- [PAGE EXTRACT]
────────
The World Health Organization risk assessment of 2019-nCoV remains unchanged from 22 January 2020: China: very high, Western Pacific Region: high, Global: high.
On 22 January 2020, Te Marae Ora activated the national health emergency response and Incident Management System (IMS), in response to the 2019-nCoV outbreak. The IMS consists of the Emergency Operations Centre (EOC) at Rarotonga Hospital and Event Surveillance and Response (ESR) room at Public Health, Tupapa.
The National Health Emergency Taskforce (NHET) is active and met twice this week to discuss the national response to 2019-nCoV. The NHET membership includes a range of government and non-government emergency response and border control stakeholders.
This is a rapidly evolving situation and today, Cabinet held a special meeting to consider the recommendations of the NHET, regarding strategies to prevent and minimise the impact of 2019-nCoV on the Cook Islands population.
────────
- [DATA LISTING]

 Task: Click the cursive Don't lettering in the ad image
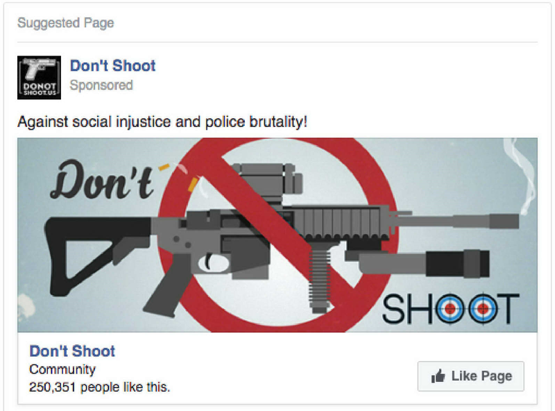point(103,180)
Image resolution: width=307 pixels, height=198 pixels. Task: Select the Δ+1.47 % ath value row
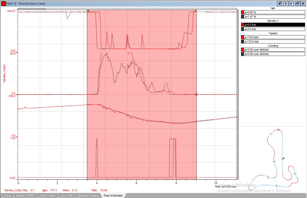coord(275,17)
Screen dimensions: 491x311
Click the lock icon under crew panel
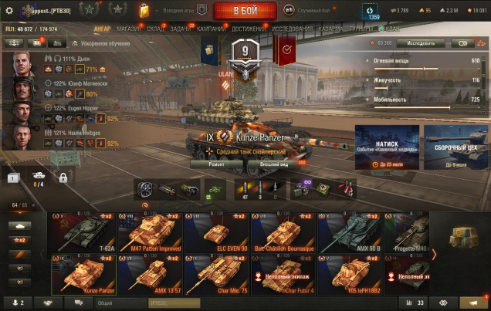pos(63,177)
────────
- [SET OF TASKS]
1) Rewrite the paragraph of the 2019-nCoV update above that begins "On 22 January 2020, Te Marae Ora activated" as a bulleted list, keeping its main facts.
2) Translate this sentence from the 2019-nCoV update into Spanish: "The NHET membership includes a range of government and non-government emergency response and border control stakeholders."
3) According to the 2019-nCoV update, are these statements true? Answer yes or no for each, quoting the words that decide it.
(a) The World Health Organization rated the global risk of 2019-nCoV as very high.
(b) The Emergency Operations Centre is at Rarotonga Hospital.
(c) The National Health Emergency Taskforce met once this week.

- [SOLUTIONS]
1)
- Activation date: 22 January 2020
- Actor: Te Marae Ora
- Action: activated the national health emergency response and Incident Management System (IMS)
- Reason: the 2019-nCoV outbreak
- IMS components:
  - Emergency Operations Centre (EOC) at Rarotonga Hospital
  - Event Surveillance and Response (ESR) room at Public Health, Tupapa

2) Entre los miembros del NHET figura una variedad de partes interesadas gubernamentales y no gubernamentales en materia de respuesta a emergencias y control fronterizo.

3)
(a) No: "Global: high."
(b) Yes: "the Emergency Operations Centre (EOC) at Rarotonga Hospital"
(c) No: "met twice this week"